Life threatening breathing disorder of Rett syndrome prevented
A group of researchers at the University of Bristol have sequestered the potentially fatal breath holding episodes associated with the autistic-spectrum disorder Rett syndrome.
Rett syndrome is a developmental disorder of the brain that affects around 1 in10,000 young girls. One of the worse clinical disorders is the intermittent episodes of breath holding, putting the patient at risk of asphyxiation and further brain damage. Other disorders include repetitive hand movements, digestive and bowel problems, seizures, learning disability with lack of verbal skills and social withdrawal, making it a thoroughly debilitating disease.

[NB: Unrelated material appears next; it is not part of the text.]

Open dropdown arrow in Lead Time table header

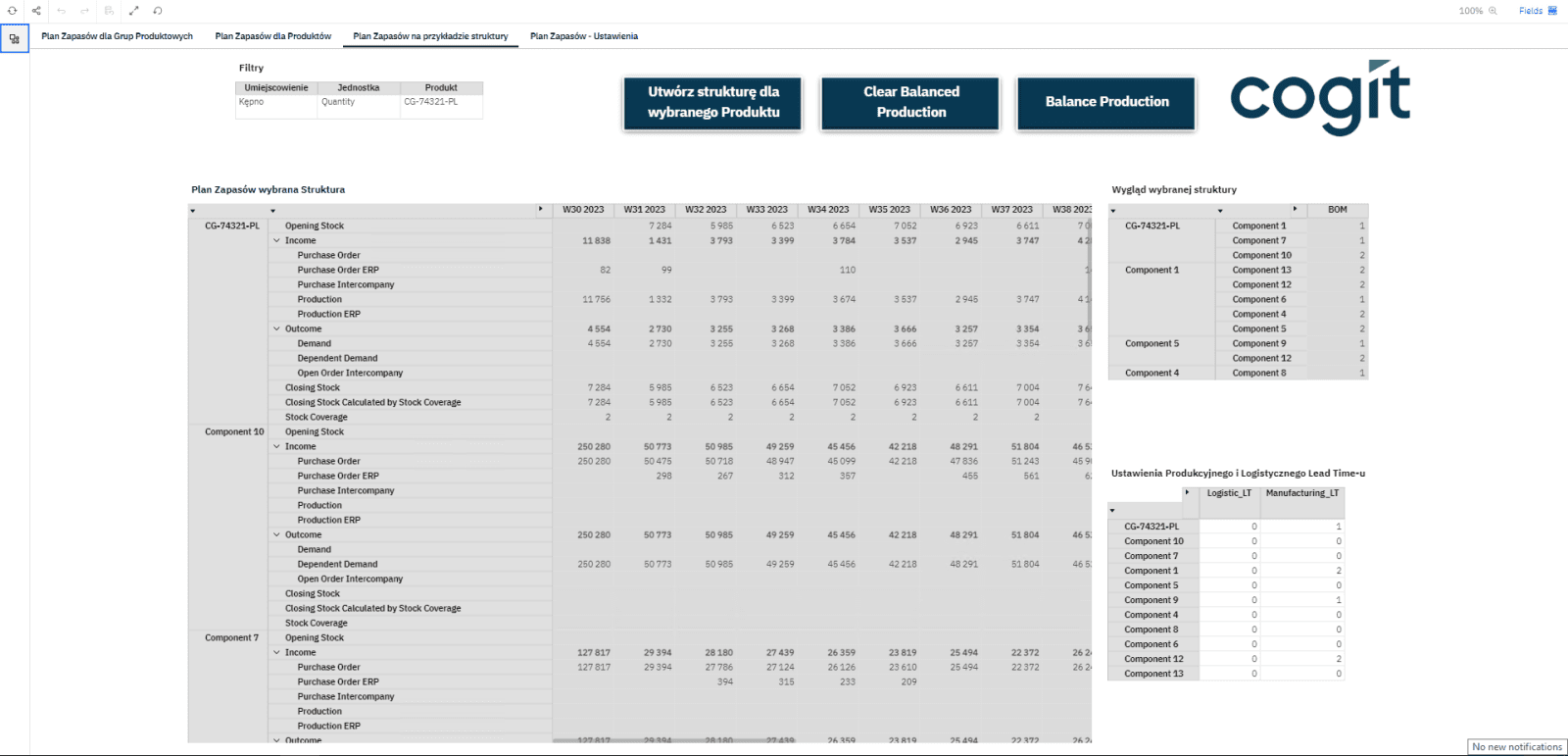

However, an international team of researchers based at Bristol’s School of Physiology & Pharmacology have discovered a way to prevent these episodes of breath holding in a mouse model of Rett syndrome. Using a unique combination of drugs, they have discovered that the area of the brain that allows breathing to persist throughout life without interruption has reduced levels of a transmitter substance called aminobutyric acid.
Professor Julian Paton, who co-led the research, said: “These findings make a significant step in our understanding of the reasons why breathing is intermittent in Rett syndrome and give exciting hope for the future for alleviating young girls from these awful life threatening episodes of breath holding, which they experience regularly throughout the day.”
This autistic condition is caused by a spontaneous mutation in the gene that encodes for methyl-CpG-binding protein 2 or MeCP2. MeCP2 is very abundant in the brain and is a transcription factor that decodes DNA essential for making proteins in brain cells.
The researchers found that by increasing both the amount of aminobutyric acid (a vital brain signalling substance) and stimulating a specific type of serotonin receptor within the brain to suppress the activity of brain cells that normally depress inhalation, this abolished the life threatening episodes of breathing arrests.
“These exciting findings are particularly relevant since the drugs we used already have approval for use in humans to treat other illnesses, so the hope is that our findings can soon be translated across to sufferers of Rett Syndrome, and possibly other breathing disorders” said Professor John Bissonnette from the University of Oregon who co-led the study.
The findings of the study, which was funded by the International Rett Syndrome Foundation and the National Institutes of Health, are revealed in a paper published by the journal – Proceedings in the National Academy of Science (PNAS).